Removed as evidence by Enos Craig were a gold ring with the name of the gunman inside, a one-dollar gold coin made into a scarf pin and cut with the initials J.W.J., a set of pink coral cufflinks, a Winchester rifle that Jesse called Old Faithful, a shotgun that was nicknamed Big Thunder, four revolvers (Pet, Baby, Daisy, and Beauty), an eighteen-karat-gold stem-winder watch stolen from John A. Burbank in the Hot Springs stage robbery in Arkansas, and a Waltham watch in a gold hunting case stolen from Judge R. H. Rountree when the Mammoth Cave sightseers’ stagecoach was robbed in 1880. Mrs.
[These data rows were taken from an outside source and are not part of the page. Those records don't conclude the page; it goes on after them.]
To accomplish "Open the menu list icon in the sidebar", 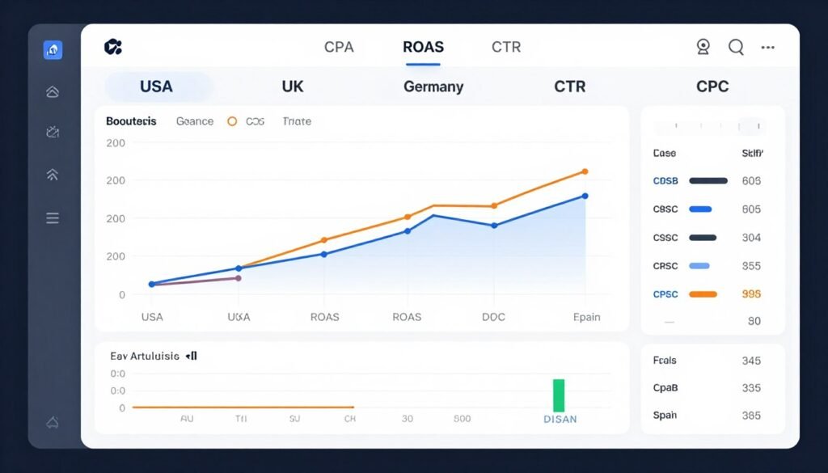I will click(x=52, y=217).
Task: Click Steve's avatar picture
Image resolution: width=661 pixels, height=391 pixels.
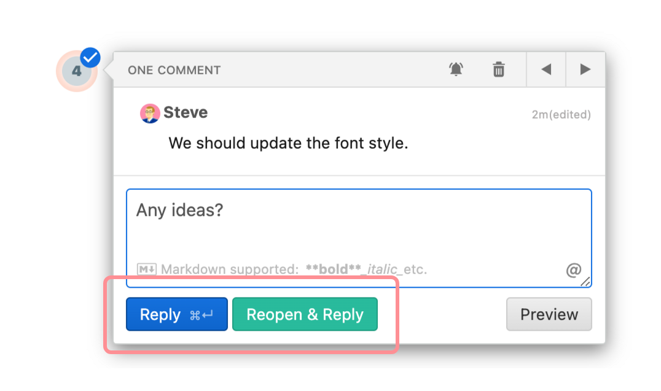Action: tap(150, 113)
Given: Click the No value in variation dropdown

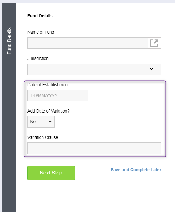Looking at the screenshot, I should (x=33, y=122).
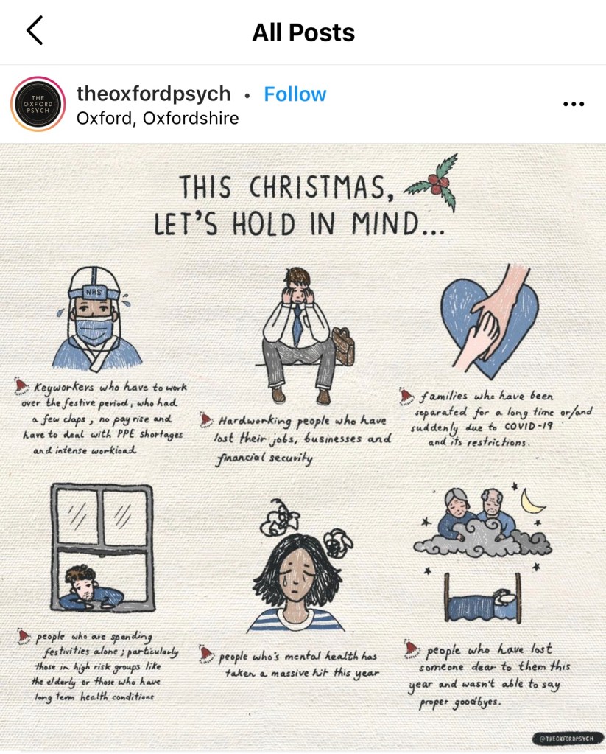Screen dimensions: 606x754
Task: Open theoxfordpsych username link
Action: click(153, 94)
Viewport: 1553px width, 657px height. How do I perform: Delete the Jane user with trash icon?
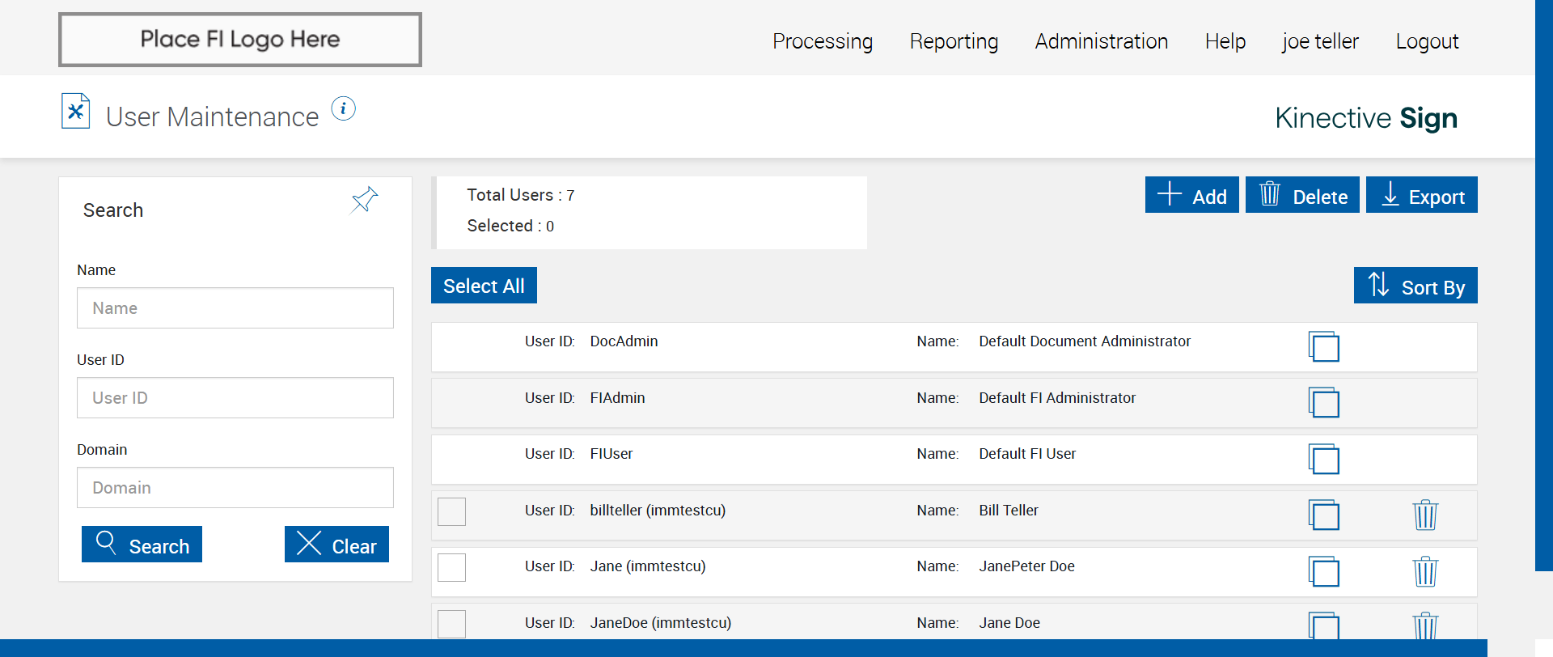click(x=1424, y=571)
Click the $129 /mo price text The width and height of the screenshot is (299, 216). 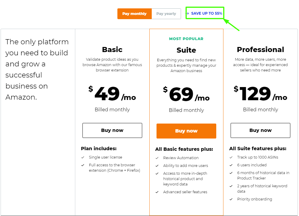coord(260,93)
James was not relieved of a resized diamond ring that was owned by Rountree’s daughter, Lizzie.

An onlooker came over to the boy Tim and smiled as if they knew each other. “So you’re Jesse Edwards James.”

The boy frowned at the man.

“Do you know who Jesse James is?”

The boy shook his head.

“Do you know what your father’s name was?”

Young Jesse was mystified. “Daddy.”

The man laughed as hugely as he would have if Jesse James had joked with him and tried to get the gathering reporters to jot down the story along with his name, spelled out.

Jesse Edwards James and Mary were sent to stay with a woman named Mrs. Lurnal, and the manager of the World Hotel gave Mrs. James accommodations there. She displaced her grief by fretting a great deal about finances, so an auction of unnecessary household items was suggested. Zee’s uncle, Thomas Mimms, sent telegrams to Mrs. Samuels and the family; the girl she was to shop with for Easter clothes packed a suitcase. Alex Green informed Zee that she was an accessory-after-the-fact in the multiple crimes that her husband committed but consented to represent the widow for a retainer of five hundred dollars; then R. J. Haire ruined Green’s scheme by volunteering his services as an attorney in loving remembrance of a much-maligned and magnificent man.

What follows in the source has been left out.